INDOT does the same thing with Evansville, they like to pretend it's in Kentucky.

Technically, when you stick your toes in the Ohio River, you are.
Well, if you take US41 south you're in Kentucky before you cross the river.  It has also been said that we have a bit of a "twang", although I have no idea what you'll are talkin about.

The Kentucky state line comes right up to the Indiana shore line, in Illinois as well.  Hence you could walk down to the riverfront, stick your toes in the water and be in Kentucky.

Back in the 1970's Kentucky DNR rangers used to come out in their boats and cite Indiana and Illinois fishermen for not having a proper license for Kentucky. Before that they never enforced their border and everyone used to stay on "their side" of the river to fish. After they started citing Ohio river fishermen a little civil war broke out between the DNR's for the 3 states.

This is also why Kentucky is the lead agency on so many Ohio River bridges. They choose to assert their borders, so they gotta pay to support them.

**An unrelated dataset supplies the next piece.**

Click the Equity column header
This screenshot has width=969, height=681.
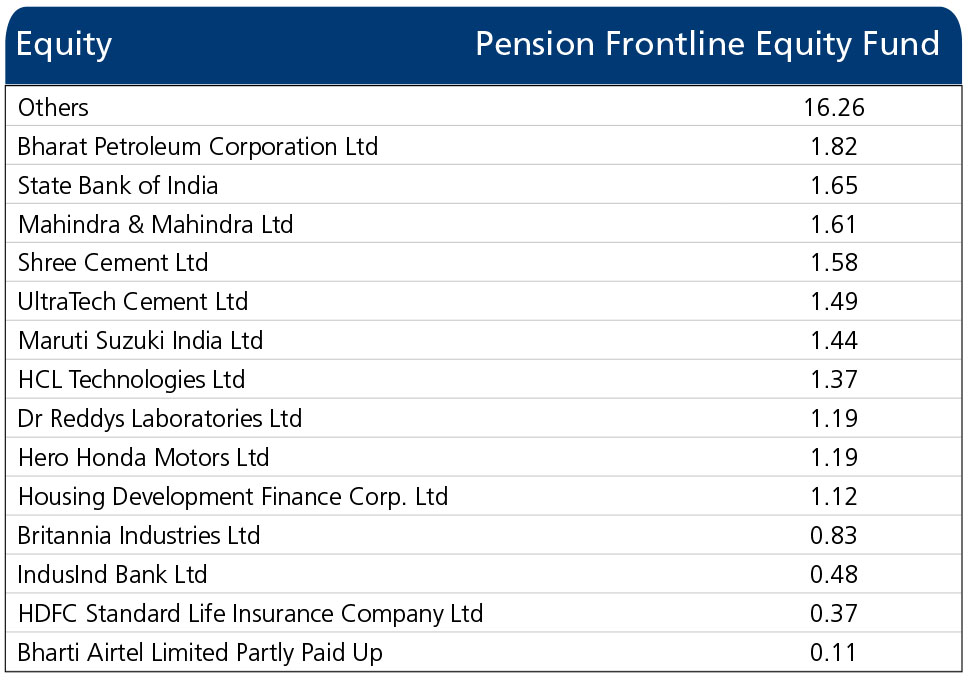(64, 45)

That is why I made the remark.

Why do they get to claim all of the Ohio River? It would really do good for the bordering states if they just bisected the river as Kentucky can't really build anything on the other side of the Ohio.

it's stupid, but it goes all the way back to the old Northwest Territory.  Never changed.  Unrelated, but Indiana really fucked up their border with lake michigan.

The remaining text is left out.